Written instruction >> Rewrite the stretch from the line containing "This screenshot has" through the last line, swapping "wishlist badge" for "favorites badge" and changing nothing else. Leave the pictures out of your answer.

Provided material >>
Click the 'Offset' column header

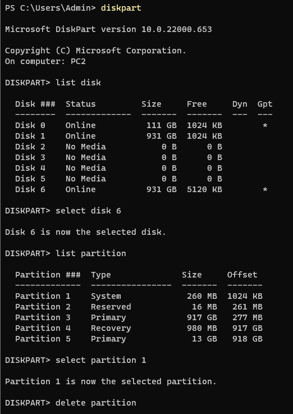pyautogui.click(x=242, y=275)
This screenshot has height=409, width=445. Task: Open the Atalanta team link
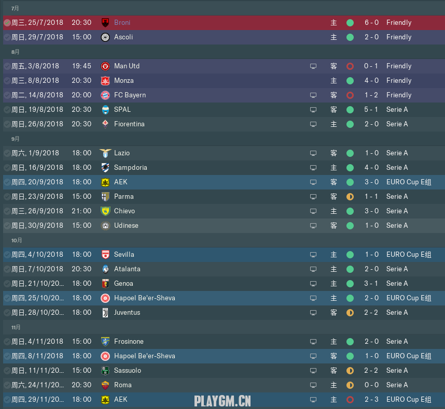(127, 269)
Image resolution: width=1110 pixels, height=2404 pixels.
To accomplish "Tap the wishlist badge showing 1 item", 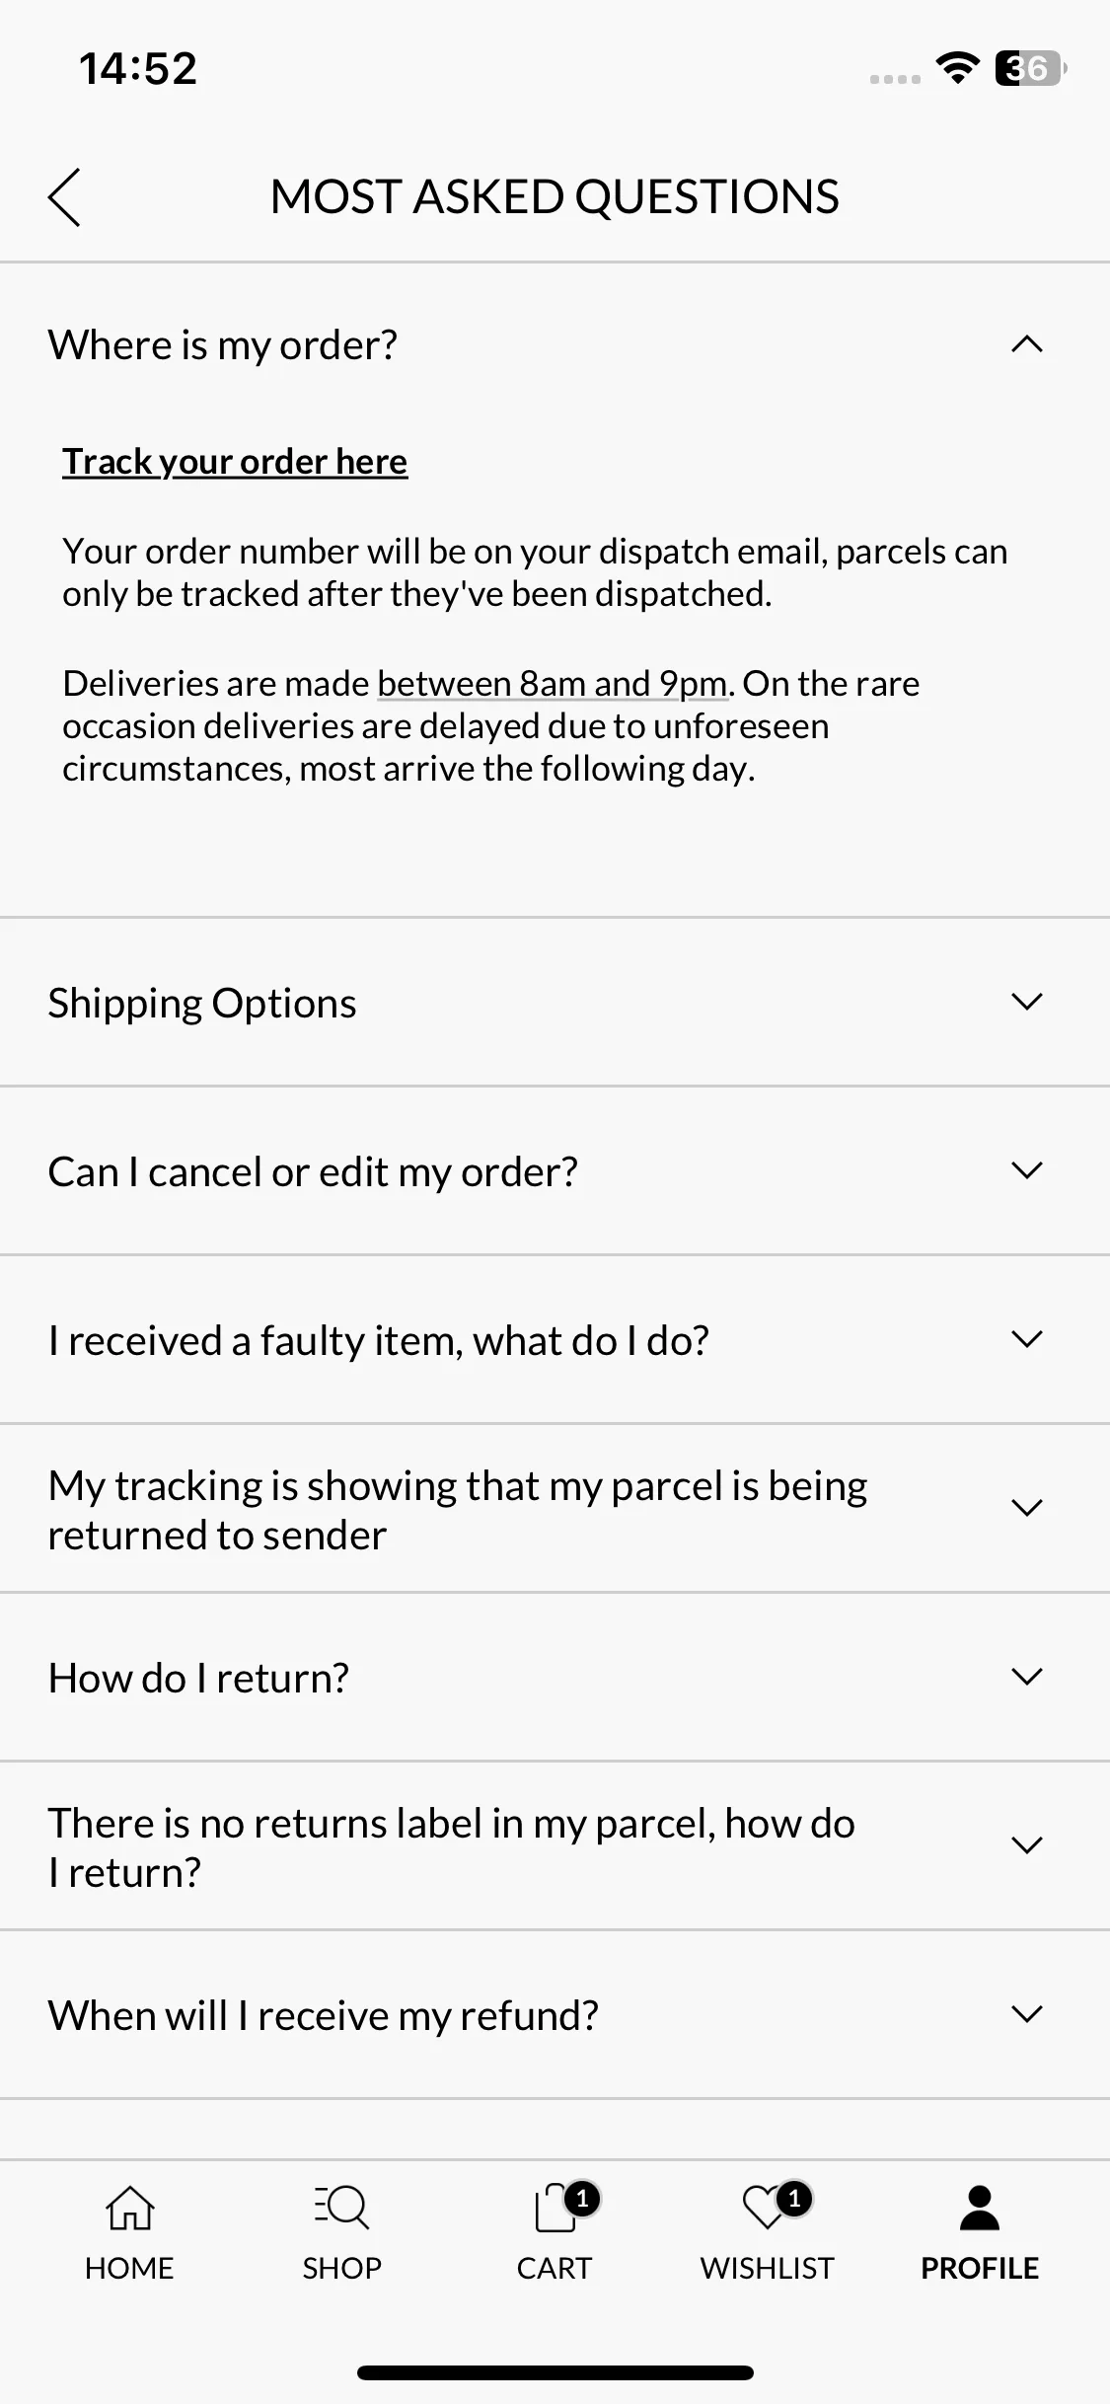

In response >>
This screenshot has height=409, width=445. Task: Open the Atalanta team link
(127, 269)
Image resolution: width=1110 pixels, height=2404 pixels.
To accomplish "Tap the favorites badge showing 1 item", 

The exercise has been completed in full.